…Эллис своими восторженными рассказами о Брюсове еще усилил во мне страсть к его стихам. Кроме в детстве выученных стихов Лермонтова, Пушкина, Некрасова любившая до того только стихи Марины и Эллиса, я вошла, как в волшебный паноптикум, в тома Валерия Брюсова. Это началось еще год назад, в четырнадцать лет.
Я еще не знала тогда, что стою на пороге двух моих самых любимых писателей: Лермонтова и Достоевского. Самых?
А Гоголь! О, его я уже с детства, из маминых рук, с маминого чтения вслух любила. Смерть Тараса Бульбы… И как люди могли жить после этого, жить, как все живут, говорить о новостях дня, забыв, как огонь охватывал Тарасовы ноги – а он еще отдавал приказы – своим… Я закрывала книгу и – тут была, может быть, моя разница с Мариной – выбегала, на ходу одеваясь, во двор.
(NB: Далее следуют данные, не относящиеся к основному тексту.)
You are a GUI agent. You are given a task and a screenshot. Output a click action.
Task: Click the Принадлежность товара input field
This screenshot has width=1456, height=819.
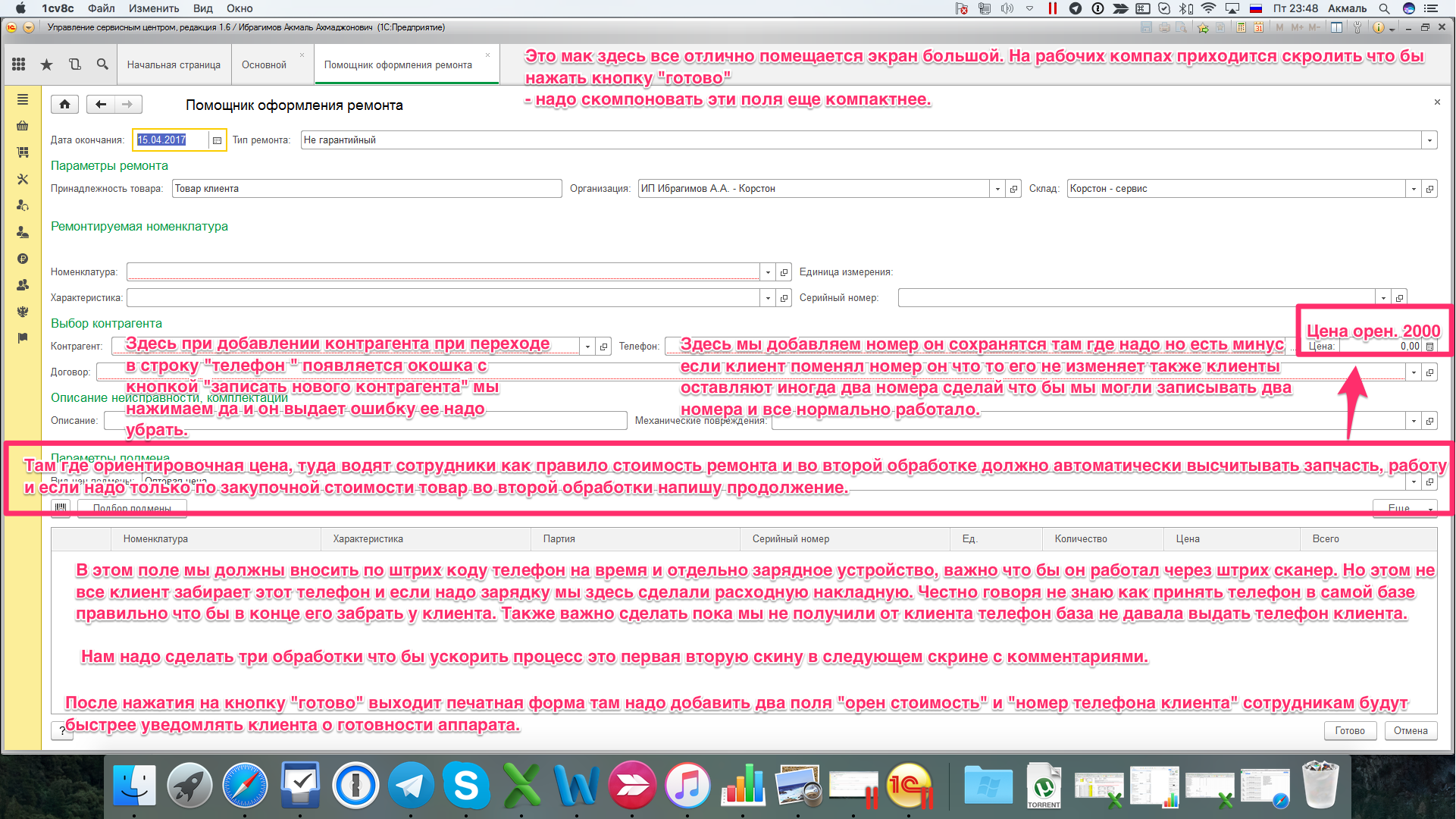point(367,189)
Там был синь от мороза воздух. Тополя – в инее. Или там сияла весна! Пахло тополиными почками! Кролик убегал за акации. Гремел цепью дворовый пес, возвращая к жизни и к детству. И я бежала прыжками по мосткам в кухню за черным хлебом, и вмиг отрывало меня от смерти – воркованье голубей, жаркая тень, летевшая со мной, как пристяжная, лопухи, завивавшиеся в траве, – или кусок льда, звавший к конькам – лететь как птица! А уже поедает из рук моих дар Барбос, благодарно маша черным страусовым пером, – и не нахлебаться мне счастья! не надышаться всего! Если весна – шляпу соломенную с вешалки, и через две ступеньки – к Марине:
– Идем! Ну идем! Ну кончай скорее! Куда! Куда хочешь! В синематограф! А потом, хочешь, в Кремль? Почки уже зеленые… (Точно это наше с ней производство!)
Марина одевалась, мы шли.
А там, за пределами не нашего, но обожаемого нами дома и сугробного, тополиного, собачьего, голубиного, кроликового двора – нас ждала и встречала Москва с ветками в почках или инее, с Эйнемом, Сиу, Альбертом.
На Кузнецком был Вольф, тот, мамин, Мусин, куда мы ездили за книгами, когда Марина их уже понимала, а я еще не умела читать (я тогда, как Муся, жадно нюхала их запах – печати, новизны, тайну их неразрезанных листов – никак не увидишь до конца, только кончик и часть картинок). Теперь мы шли не туда, а к Готье – он уже, наверное, приготовил Марине что-нибудь из Парижа…
Как недавно еще – года полтора назад! Я так увлекалась переплетаньем, радовалась подаренным мне папой инструментам этого ремесла, огромным тискам, круглому ножу на деревянных винтах, и прочим, и прочим… Куда-то отошли от сердца, и они лежат в забвенье…
Но нерушимо живут и в моем, и в Маринином сердце – наши, мамина и Андрюшина (он давно ее отдал нам), музыкальные шкатулки, их золотистые и серебряные звуки, с все тем же «Тореадором» и «Голубым Дунаем». На это мы сдавались сразу – и нацело. От них веяло нашим младенчеством и чьею-то не нашей, совсем другой юностью… А вокруг, рядом с революционными девизами, выжигаемыми Лёрой на разрезательных деревянных ножах и шкатулках, жило еще совсем другое, противоположное девизам и тоже не наше увлечение молодежи книгами: «Историей одной жизни» Вербицкой, «Саниным» Арцыбашева (что «все позволено» между мужчиной и женщиной) и «Гневом Диониса» Нагродской (о том же). Это было чужое.
Глава 3
Просвет в деле папы с министром Шварцем. Конькобежцы на Патриарших прудах. «Зимняя сказка». Встреча с нежданным гостем
В декабре 1909 года было издано постановление Сената, признающее рапорт министра Шварца не дающим оснований для увольнения директора Румянцевского музея И. Цветаева.
Чуя, что дело для него повернулось плохо, министр Шварц – говорили – спешно выехал за границу. Честь папы, казалось, была восстановлена.
Как мы радовались в те дни!..
Однако старик Нечаев-Мальцев, знавший жизнь высших кругов, телеграфировал папе (когда все его поздравляли): «Победа не победа, а добрый урок быть осторожнее».